**MATERIAL TO PROCESS**
◆ ◆ ◆ ◆ ◆ ◆ ◆

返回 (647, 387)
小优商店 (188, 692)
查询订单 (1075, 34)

◆ ◆ ◆ ◆ ◆ ◆ ◆

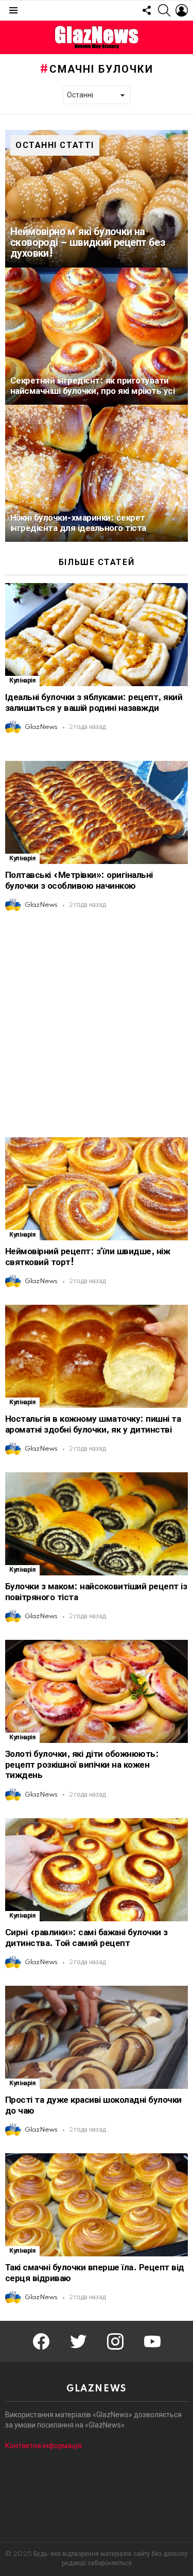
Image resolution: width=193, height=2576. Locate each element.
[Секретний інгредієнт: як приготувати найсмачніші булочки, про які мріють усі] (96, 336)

◆ ◆ ◆ ◆ ◆ ◆ ◆

Please copy the lines above from the line with "Image resolution: width=193, height=2576." up to and including the line with "[Секретний інгредієнт: як", exactly as written and with nothing else.

**RESULT**
Image resolution: width=193, height=2576. Locate each element.
[Секретний інгредієнт: як приготувати найсмачніші булочки, про які мріють усі] (96, 336)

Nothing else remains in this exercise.